Fitzcarraldo conta a história do personagem título, interpretado pelo insano e genial Klaus Kinski, que sonha em levantar um grande e luxuoso teatro no meio da poderosa e intransigente floresta amazônica, onde seriam apresentadas óperas monumentais. Para financiar seu estranho desejo, ele acaba comprando um barco e a ideia de explorar a borracha em uma mata praticamente inexplorável para enriquecer. É claro que esse desafio não significa quase nada à audácia de Fitzcarraldo que já na primeira cena mostra sua persistência para conseguir o que quer. Este é um homem que está disposto a tudo por seu objetivo, assim como parece ser o cineasta por trás da imagem.

Ao final de sua fala em Tokyo Ga, Herzog diz que faria de tudo pela tal imagem pura, até, por exemplo, uma viagem espacial para Marte e subir uma montanha de oito mil metros.
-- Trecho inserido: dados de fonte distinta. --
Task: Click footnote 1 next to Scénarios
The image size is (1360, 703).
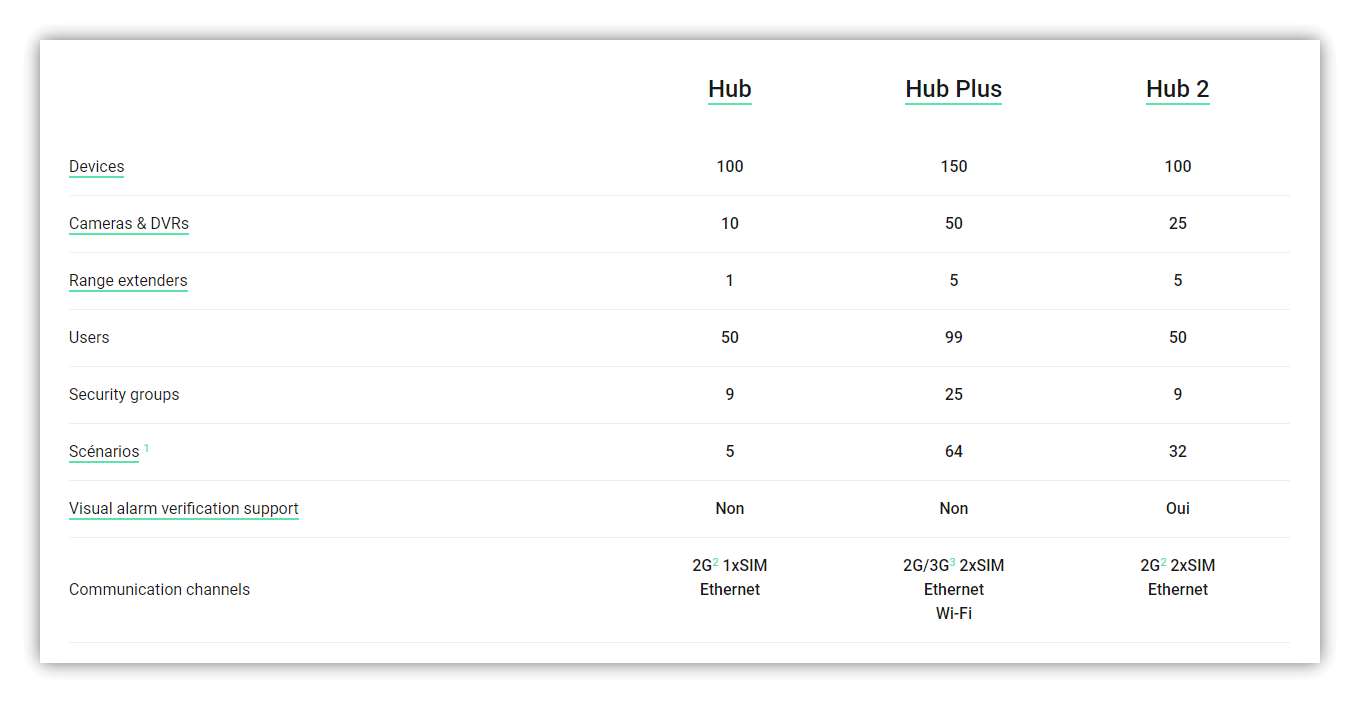Action: click(147, 448)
Ele inclusive reivindica ao amigo que é isso que se deve fazer no Cinema: buscar a pureza, o que também chama de “imagem transparente”. Em Fitzcarraldo, esse conceito herzoguiano é extremo. A perseverança do personagem é a mesma de seu autor, confundindo-os. A diferença está na moralidade: se o personagem faz tudo por sua ganância, Herzog tem como defesa a Arte. O diretor mostra o quanto o ser humano é absurdo e opressor. A ópera, que é representada como uma cultura da elite, da qual Fitzcarraldo não faz parte, é o símbolo da colonização. Seu grande desejo é ganhar o status de poder ao entrar naquele mundo. O cenário amazônico é a imagem pura corrompida. Sua transparência vai se tornando opaca.
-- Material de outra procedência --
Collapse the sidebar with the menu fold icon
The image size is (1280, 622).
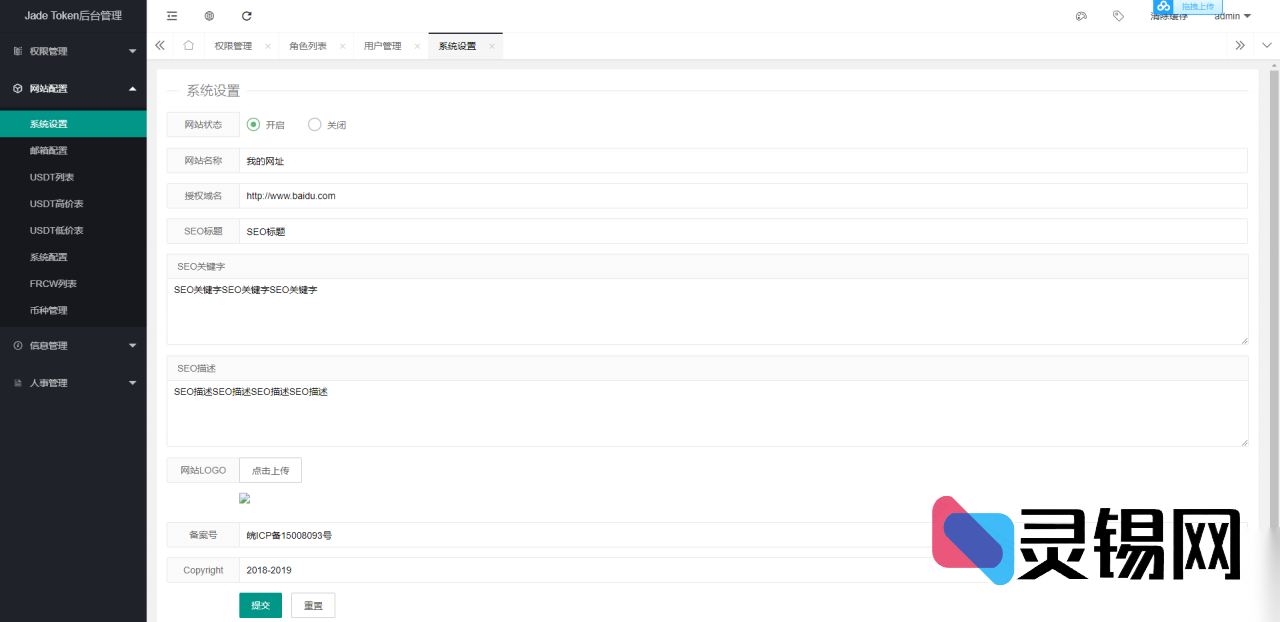coord(172,16)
As cenas colocam tudo em risco: Herzog faz um realismo assustador. são índios reais, a mata derrubada, barco verdadeiro sobre uma correnteza feroz. Como o próprio cineasta disse em uma entrevista, seu interesse é fazer filmes que nascem da dor. Surge um questionamento ao espectador: o quanto é permitido na Arte? É com isso que temos que lidar ao final da sessão, principalmente se você for curioso ao ponto de ir atrás de “Burden of Dreams“, documentário que mostra o conturbado bastidor da filmagem de Fitzcarraldo. O que deve ser feito pela imagem pura? Herzog já hipnotizou atores em Coração de Cristal (1976) e colocou outros sobre uma jangada nada segura rio adentro em Aguirre (1972). Em Fitzcarraldo ele explora os indígenas com trabalho análogo a escravidão, coloca seus atores no topo de uma estrutura de bambu e em um barco à deriva na correnteza. Talvez o fato mais curioso dessa produção seja a relação de Herzog com Kinski. O ator já era famoso por seu temperamento, mas nesse filme os indígenas chegaram a se oferecer para matar Kinski, tamanha a confusão que ele causava no set. É possível conhecer mais do conturbado dueto em um excelente documentário do próprio Herzog: Meu Melhor Inimigo (1999).

A jornada dentro e fora do filme é o reflexo da condição em que nos colocamos enquanto raça humana, colonizadores da natureza. Todo processo de colonização é violento e, portanto, não haverá concordância entre as partes. Uma sempre será explorada para o benefício da outra. A sobrevivência da humanidade está condicionada a sua interferência na imagem pura. Essa é a dor inerente à existência e a grande questão do cinema de Herzog. Fazer filmes também é um ato doloroso e colonizador. Essa consciência está presente em Fitzcarraldo, ele próprio é a representação do absurdo da vida. O que o ser humano é capaz apenas para satisfazer sua ganância?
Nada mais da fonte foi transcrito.